▸ **WHAT IS REQUIRED**
Could you give the records below again exactly, without the pictures?

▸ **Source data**
=== Begin Enclosure ===

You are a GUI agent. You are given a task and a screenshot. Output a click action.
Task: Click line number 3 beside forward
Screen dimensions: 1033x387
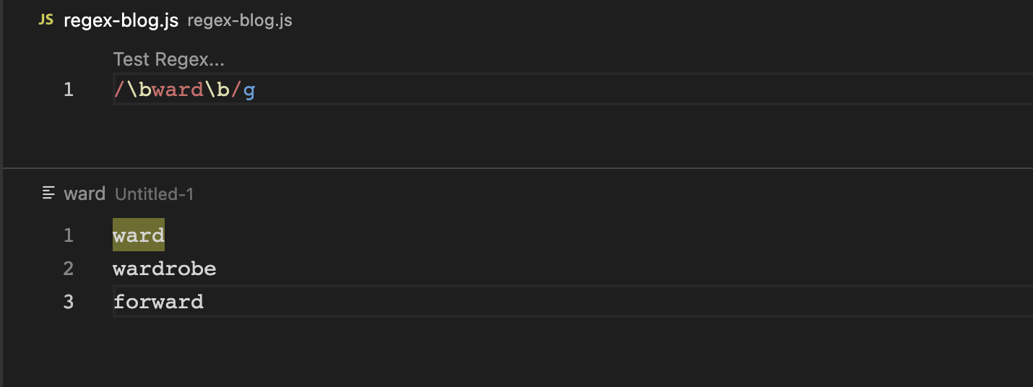pyautogui.click(x=69, y=302)
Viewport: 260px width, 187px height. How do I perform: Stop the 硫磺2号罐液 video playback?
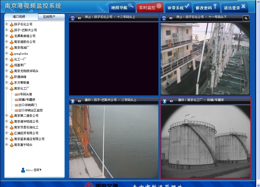click(x=164, y=101)
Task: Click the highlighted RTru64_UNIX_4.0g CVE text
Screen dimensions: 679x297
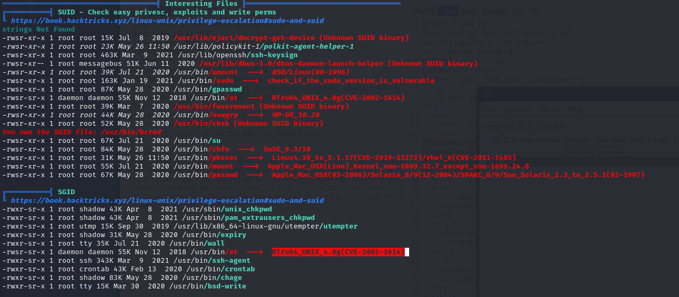Action: [x=338, y=252]
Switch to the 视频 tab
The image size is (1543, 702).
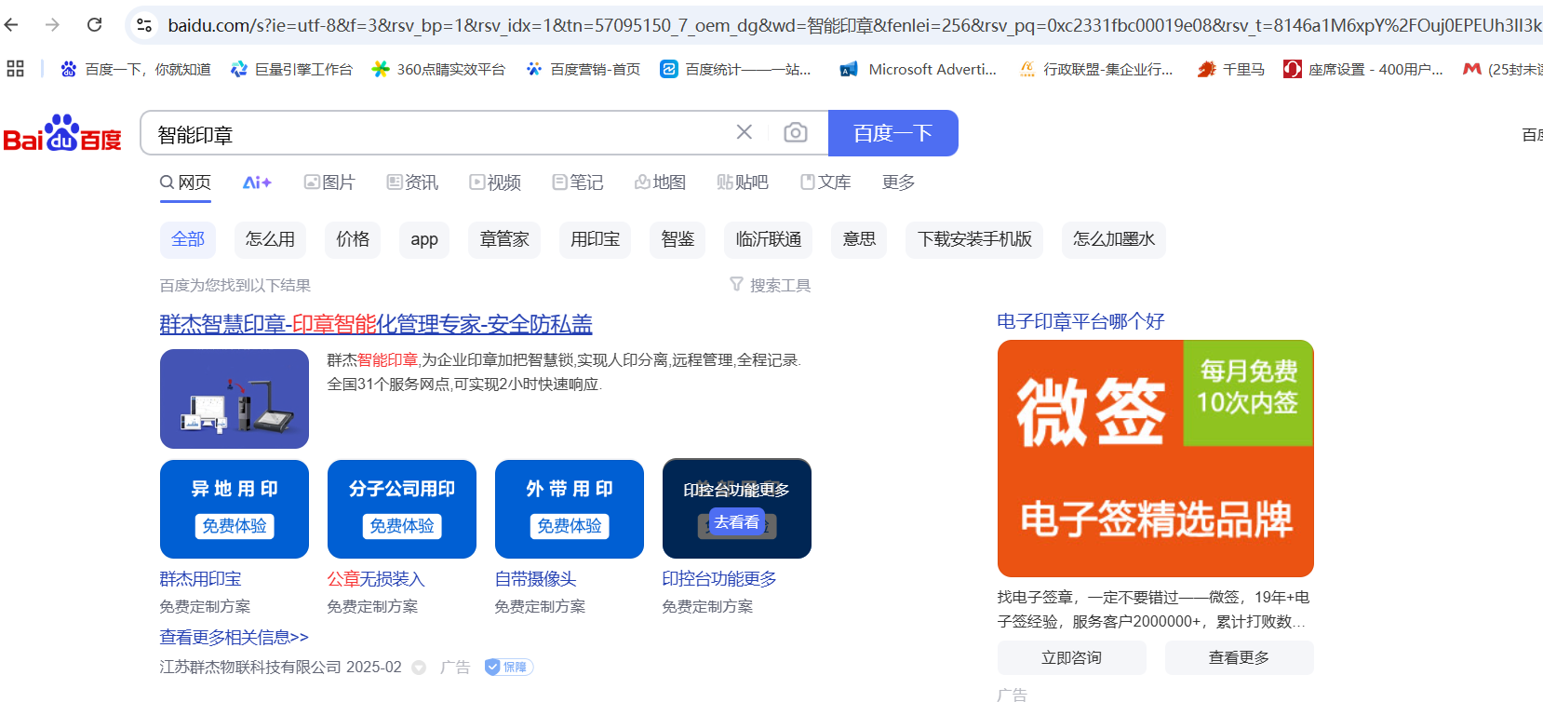pos(495,182)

=== End Enclosure ===

▸ **SOLUTION FOR THIS TASK**
You are a GUI agent. You are given a task and a screenshot. Output a click action.
Task: Click line number 3 beside forward
Screen dimensions: 1033x387
pyautogui.click(x=69, y=302)
Viewport: 260px width, 187px height. How do I perform: Stop the 硫磺2号罐液 video playback?
click(x=164, y=101)
Task: Click the highlighted RTru64_UNIX_4.0g CVE text
Screen dimensions: 679x297
Action: [x=338, y=252]
Switch to the 视频 tab
The image size is (1543, 702).
pos(495,182)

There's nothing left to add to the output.